___ INPUT DATA

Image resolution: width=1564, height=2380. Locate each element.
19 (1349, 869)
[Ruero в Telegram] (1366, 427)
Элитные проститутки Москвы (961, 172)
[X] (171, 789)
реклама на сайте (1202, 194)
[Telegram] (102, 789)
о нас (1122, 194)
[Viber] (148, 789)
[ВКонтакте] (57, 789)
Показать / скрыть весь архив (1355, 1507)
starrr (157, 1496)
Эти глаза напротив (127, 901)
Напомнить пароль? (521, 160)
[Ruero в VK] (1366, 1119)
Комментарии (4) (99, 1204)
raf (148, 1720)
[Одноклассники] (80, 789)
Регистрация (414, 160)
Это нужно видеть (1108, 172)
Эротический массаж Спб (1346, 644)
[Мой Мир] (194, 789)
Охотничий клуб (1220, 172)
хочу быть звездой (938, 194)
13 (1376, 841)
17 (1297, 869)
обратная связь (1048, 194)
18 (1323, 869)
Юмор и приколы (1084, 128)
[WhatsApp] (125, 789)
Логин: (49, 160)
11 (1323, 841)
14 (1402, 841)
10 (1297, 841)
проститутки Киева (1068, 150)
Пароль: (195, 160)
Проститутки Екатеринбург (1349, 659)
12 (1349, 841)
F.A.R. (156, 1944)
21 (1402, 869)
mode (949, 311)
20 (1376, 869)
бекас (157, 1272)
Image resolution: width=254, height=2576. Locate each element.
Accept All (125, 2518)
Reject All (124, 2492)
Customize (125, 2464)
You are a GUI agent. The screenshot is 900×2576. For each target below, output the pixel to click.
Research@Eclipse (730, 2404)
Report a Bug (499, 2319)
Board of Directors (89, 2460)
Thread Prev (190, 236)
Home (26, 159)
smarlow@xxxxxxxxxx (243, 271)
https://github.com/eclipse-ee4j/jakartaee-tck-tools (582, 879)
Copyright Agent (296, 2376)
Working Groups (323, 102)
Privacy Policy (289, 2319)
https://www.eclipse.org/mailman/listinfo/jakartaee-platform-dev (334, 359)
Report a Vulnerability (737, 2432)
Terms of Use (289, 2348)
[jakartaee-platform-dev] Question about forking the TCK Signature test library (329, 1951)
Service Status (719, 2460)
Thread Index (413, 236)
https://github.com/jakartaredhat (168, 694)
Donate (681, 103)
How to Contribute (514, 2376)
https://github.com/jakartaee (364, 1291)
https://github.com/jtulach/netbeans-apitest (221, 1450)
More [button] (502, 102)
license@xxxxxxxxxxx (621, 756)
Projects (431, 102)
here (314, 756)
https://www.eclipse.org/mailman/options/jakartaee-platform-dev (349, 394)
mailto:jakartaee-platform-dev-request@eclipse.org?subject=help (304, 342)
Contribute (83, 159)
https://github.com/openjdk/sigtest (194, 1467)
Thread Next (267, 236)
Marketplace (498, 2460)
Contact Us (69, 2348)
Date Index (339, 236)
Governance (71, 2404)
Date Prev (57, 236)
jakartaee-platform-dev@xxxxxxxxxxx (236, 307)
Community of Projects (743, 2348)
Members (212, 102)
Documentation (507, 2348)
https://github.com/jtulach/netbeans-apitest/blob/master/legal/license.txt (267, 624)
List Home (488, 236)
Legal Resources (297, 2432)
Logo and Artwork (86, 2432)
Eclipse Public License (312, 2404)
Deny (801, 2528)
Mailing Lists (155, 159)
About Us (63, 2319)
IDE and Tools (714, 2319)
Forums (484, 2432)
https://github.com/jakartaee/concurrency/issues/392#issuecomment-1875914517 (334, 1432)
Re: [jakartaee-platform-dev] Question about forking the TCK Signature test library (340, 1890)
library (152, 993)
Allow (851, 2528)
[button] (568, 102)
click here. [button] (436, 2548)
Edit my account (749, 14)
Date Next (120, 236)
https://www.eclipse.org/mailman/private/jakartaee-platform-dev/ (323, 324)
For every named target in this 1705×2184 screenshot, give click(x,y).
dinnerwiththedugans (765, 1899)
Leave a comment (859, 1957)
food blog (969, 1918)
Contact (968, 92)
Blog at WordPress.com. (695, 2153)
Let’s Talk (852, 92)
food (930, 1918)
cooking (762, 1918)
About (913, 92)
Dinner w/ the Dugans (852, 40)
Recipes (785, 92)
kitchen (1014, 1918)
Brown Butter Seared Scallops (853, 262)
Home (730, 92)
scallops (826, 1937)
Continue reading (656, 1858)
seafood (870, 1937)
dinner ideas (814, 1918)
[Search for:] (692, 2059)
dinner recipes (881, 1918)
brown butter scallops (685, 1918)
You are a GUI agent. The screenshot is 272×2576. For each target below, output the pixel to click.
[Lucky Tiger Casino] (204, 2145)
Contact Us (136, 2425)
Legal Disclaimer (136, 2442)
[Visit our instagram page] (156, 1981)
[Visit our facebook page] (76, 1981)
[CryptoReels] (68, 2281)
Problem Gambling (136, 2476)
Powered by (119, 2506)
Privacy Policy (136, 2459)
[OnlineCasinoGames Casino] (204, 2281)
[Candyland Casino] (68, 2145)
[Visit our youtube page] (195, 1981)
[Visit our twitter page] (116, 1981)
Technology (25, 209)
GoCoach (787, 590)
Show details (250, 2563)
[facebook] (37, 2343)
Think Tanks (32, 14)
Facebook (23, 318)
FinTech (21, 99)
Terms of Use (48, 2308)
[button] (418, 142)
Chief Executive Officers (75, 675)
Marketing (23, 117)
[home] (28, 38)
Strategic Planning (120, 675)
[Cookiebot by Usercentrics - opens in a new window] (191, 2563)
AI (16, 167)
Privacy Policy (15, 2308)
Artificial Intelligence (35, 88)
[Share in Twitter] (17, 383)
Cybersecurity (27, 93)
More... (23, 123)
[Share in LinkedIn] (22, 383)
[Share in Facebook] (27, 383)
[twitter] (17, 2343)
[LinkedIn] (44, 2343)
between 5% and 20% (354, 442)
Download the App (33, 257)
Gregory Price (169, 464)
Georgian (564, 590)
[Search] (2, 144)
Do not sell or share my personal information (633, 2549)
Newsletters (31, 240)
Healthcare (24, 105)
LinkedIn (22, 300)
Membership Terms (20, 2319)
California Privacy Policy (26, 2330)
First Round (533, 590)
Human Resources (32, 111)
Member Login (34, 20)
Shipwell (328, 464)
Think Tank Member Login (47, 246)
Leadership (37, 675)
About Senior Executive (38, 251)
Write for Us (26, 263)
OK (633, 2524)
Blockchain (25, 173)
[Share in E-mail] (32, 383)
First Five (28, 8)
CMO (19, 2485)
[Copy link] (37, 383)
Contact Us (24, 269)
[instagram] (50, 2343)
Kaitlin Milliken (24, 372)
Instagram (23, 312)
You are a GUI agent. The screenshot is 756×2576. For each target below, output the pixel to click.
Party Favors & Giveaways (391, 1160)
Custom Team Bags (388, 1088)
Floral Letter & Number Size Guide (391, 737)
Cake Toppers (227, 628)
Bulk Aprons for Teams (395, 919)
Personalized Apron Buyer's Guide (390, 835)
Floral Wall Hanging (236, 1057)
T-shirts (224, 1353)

______

EXERCISE DIRECTIONS:
Using the data above, repeat exactly the lines that begin at the line with "[Share in E-mail] (32, 383)" and end at the line with "Instagram (23, 312)", both ends included.

OUTPUT:
[Share in E-mail] (32, 383)
First Five (28, 8)
CMO (19, 2485)
[Copy link] (37, 383)
Contact Us (24, 269)
[instagram] (50, 2343)
Kaitlin Milliken (24, 372)
Instagram (23, 312)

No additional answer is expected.